Le lundi 25 mai, dans le sud de la ville, Mrs. Frazier est en chemin pour rendre visite à des amis quand elle tombe en arrêt devant une scène folle, à l’intersection de la 38e Rue et de la Chicago Avenue South. Elle saisit son téléphone portable, se met à filmer. Sous ses yeux, un officier de police maintient un grand homme noir à terre, solidement, imperturbablement. Son genou appuie puissamment sur le cou, le captif en saigne du nez. A côté, trois autres policiers veillent, sans réagir, après avoir aidé à l’arrestation.
Ils ne sont pas seuls. Sur la vidéo, on entend distinctement les badauds les apostropher. Une voix dit: «Vous allez rester assis là avec votre genou sur le cou?» Les minutes passent; il y en aura huit, et 46 secondes. Par terre, la victime exprime sa détresse à plusieurs reprises: «S’il vous plaît. Je ne peux pas respirer. Je ne peux pas bouger.» Un spectateur insiste: «Vous l’avez mis à terre. Laissez-le respirer.» Peu à peu, vaincu, l’homme s’immobilise, face contre l’asphalte. Une personne demande encore: «L’avez-vous tué?» Une autre: «Vérifiez son pouls!»

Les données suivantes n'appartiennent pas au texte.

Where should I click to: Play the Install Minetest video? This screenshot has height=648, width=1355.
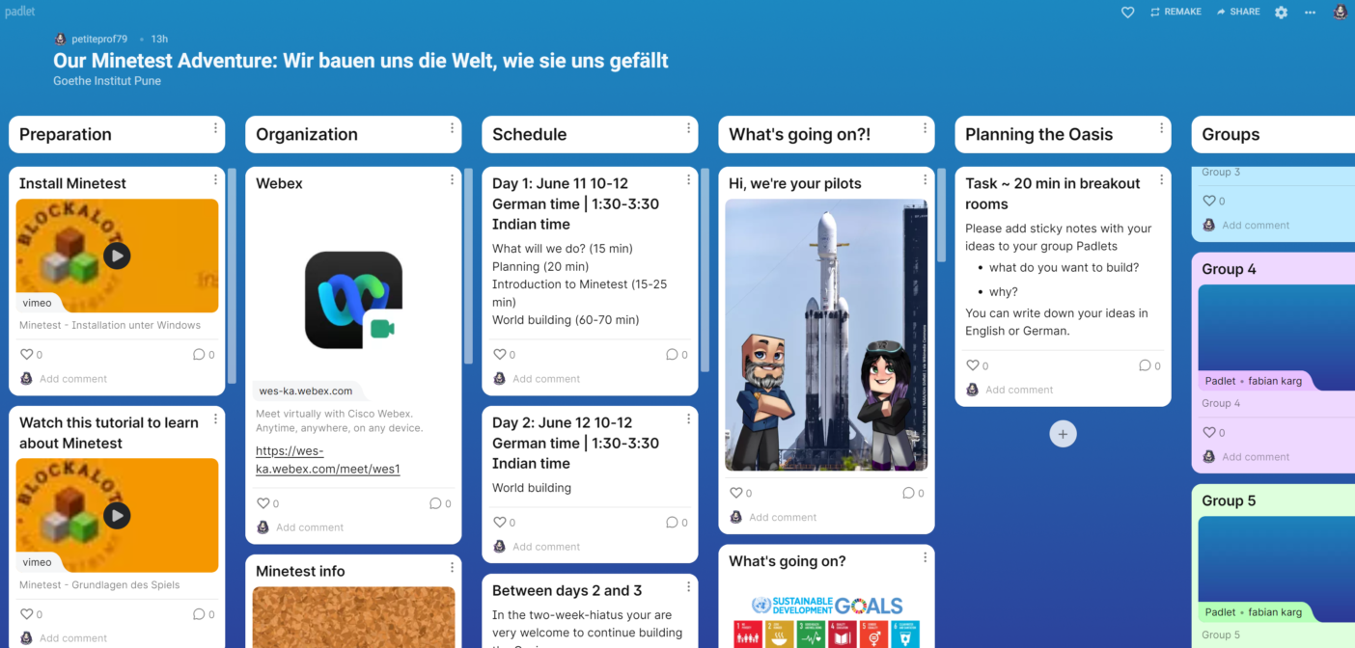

Ce n’est qu’à l’arrivée de l’ambulance que l’agent de police en question, Derek Chauvin, dont on apprendra plus tard que 17 plaintes ont déjà été déposées contre lui au cours de sa carrière, finit par enlever son genou de l’homme, qu’on tentera en vain de réanimer.
La police expliquera qu’elle le soupçonnait d’avoir utilisé un faux billet de 20 dollars pour acheter des cigarettes et qu’elle a été prévenue par l’employé de l’épicerie, qui a appelé le numéro d’urgence 911. Elle assurera qu’il était assis sur une voiture et qu’il a d’abord résisté. L’accusation, elle, rétorquera que George Floyd, c’est le nom de la victime, a dit aux deux premiers officiers présents sur les lieux qu’il ne résistait pas à l’arrestation mais qu’il ne voulait pas monter à l’arrière de leur voiture, parce qu’il est claustrophobe.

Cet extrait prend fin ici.